### Stated goal
Please quote the material word for word, starting at the line that contains "Select the word Max beside the 65mm dimension" and ending at the line that contains "click(165, 170)", with both of those lines included.

=== Input for this task ===

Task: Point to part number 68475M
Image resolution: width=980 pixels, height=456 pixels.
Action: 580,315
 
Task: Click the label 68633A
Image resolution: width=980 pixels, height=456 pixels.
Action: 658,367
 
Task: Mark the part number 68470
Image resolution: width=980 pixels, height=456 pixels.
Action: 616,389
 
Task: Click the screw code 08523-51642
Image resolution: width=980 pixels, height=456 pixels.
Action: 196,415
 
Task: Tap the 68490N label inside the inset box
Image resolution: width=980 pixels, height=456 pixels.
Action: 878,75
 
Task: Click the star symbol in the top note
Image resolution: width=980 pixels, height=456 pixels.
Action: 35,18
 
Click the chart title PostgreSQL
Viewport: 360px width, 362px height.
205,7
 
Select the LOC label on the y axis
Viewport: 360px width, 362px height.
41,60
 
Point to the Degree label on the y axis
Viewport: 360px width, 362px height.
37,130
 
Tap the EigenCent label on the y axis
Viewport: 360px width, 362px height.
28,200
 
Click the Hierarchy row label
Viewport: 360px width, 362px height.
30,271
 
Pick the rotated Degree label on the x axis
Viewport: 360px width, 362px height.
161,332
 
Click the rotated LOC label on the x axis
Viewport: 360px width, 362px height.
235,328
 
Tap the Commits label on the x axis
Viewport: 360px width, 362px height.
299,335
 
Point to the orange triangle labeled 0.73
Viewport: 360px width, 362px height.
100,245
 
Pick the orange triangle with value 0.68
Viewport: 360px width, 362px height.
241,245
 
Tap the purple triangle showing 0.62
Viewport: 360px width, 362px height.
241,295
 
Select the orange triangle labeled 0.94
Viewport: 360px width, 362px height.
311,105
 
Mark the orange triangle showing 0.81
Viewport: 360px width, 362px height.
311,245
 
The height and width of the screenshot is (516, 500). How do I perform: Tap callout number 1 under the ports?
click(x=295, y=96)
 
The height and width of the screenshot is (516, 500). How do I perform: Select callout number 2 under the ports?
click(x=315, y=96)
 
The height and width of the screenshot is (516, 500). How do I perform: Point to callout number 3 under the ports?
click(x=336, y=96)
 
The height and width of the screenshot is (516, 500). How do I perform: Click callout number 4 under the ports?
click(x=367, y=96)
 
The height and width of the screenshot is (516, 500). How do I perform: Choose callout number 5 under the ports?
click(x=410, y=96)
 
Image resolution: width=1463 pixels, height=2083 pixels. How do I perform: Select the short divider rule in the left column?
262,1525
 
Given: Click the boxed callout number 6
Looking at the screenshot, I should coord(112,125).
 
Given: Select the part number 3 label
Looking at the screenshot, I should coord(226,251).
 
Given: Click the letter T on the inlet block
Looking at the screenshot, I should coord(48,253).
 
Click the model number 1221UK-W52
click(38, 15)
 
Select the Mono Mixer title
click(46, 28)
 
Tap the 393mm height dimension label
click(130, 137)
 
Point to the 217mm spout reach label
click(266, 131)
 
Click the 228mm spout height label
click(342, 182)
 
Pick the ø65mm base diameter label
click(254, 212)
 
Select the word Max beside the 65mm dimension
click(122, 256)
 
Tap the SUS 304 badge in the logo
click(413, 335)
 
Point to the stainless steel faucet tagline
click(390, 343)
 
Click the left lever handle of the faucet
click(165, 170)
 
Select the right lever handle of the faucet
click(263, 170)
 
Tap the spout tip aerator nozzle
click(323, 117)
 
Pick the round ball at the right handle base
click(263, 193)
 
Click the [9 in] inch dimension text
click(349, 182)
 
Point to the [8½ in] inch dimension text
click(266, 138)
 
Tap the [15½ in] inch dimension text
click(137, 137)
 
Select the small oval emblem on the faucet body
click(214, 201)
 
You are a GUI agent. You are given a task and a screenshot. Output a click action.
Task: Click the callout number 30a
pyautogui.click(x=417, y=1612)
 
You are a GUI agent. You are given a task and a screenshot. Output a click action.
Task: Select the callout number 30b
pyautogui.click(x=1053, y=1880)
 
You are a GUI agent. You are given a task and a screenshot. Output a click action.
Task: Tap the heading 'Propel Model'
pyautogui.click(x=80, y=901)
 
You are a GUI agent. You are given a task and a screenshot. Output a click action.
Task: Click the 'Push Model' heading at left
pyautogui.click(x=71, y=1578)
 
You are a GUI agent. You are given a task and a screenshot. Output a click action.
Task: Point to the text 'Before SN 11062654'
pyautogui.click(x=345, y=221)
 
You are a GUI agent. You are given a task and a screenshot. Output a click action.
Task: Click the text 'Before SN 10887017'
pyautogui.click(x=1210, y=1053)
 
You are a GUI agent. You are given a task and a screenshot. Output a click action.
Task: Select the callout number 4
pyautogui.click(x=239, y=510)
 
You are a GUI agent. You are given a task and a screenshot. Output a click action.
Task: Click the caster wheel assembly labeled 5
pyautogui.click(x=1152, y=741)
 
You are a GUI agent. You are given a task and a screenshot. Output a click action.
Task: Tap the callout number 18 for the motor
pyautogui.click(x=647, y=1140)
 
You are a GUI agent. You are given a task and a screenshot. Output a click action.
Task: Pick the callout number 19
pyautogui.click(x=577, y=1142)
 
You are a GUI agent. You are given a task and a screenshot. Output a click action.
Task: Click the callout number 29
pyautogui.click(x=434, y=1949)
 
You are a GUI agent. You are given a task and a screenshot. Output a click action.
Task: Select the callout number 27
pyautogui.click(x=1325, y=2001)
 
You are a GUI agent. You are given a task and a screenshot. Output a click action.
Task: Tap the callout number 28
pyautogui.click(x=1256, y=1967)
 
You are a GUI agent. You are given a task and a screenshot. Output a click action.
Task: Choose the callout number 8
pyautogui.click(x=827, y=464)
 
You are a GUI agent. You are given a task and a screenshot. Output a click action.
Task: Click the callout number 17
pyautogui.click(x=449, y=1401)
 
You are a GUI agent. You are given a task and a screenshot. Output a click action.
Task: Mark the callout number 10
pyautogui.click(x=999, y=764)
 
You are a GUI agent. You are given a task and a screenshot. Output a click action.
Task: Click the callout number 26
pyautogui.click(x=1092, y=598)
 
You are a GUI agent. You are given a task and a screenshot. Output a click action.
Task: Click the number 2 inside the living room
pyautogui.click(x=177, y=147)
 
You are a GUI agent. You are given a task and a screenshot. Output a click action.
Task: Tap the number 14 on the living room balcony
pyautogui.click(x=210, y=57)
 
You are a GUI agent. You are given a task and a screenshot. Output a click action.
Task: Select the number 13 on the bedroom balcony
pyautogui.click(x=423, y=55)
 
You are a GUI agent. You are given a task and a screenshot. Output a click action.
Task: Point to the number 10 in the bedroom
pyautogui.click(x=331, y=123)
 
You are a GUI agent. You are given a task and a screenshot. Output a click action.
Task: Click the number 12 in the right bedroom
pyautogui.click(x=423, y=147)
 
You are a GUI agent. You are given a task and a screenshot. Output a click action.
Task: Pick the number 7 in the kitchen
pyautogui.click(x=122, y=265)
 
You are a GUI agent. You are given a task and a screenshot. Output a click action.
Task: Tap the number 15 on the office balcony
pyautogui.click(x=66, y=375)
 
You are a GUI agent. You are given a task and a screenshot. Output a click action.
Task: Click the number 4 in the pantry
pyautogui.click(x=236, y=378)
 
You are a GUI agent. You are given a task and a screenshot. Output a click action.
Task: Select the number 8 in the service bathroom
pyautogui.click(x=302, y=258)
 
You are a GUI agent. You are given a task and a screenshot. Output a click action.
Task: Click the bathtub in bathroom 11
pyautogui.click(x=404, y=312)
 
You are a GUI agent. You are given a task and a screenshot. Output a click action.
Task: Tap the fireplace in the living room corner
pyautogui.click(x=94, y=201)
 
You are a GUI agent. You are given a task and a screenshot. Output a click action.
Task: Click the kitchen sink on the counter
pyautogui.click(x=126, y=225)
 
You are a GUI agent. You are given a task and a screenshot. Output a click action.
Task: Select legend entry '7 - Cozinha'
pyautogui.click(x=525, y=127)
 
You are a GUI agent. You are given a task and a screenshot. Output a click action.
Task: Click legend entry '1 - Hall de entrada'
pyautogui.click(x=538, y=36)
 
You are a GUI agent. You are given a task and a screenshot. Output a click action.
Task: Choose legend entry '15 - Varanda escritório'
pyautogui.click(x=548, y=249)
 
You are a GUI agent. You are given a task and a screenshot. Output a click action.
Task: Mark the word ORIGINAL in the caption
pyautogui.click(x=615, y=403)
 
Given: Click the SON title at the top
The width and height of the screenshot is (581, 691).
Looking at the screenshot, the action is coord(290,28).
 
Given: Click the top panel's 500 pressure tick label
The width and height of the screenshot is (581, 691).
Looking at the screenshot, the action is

===

### Written solution
Select the word Max beside the 65mm dimension
click(122, 256)
 
Tap the SUS 304 badge in the logo
click(413, 335)
 
Point to the stainless steel faucet tagline
click(390, 343)
 
Click the left lever handle of the faucet
click(165, 170)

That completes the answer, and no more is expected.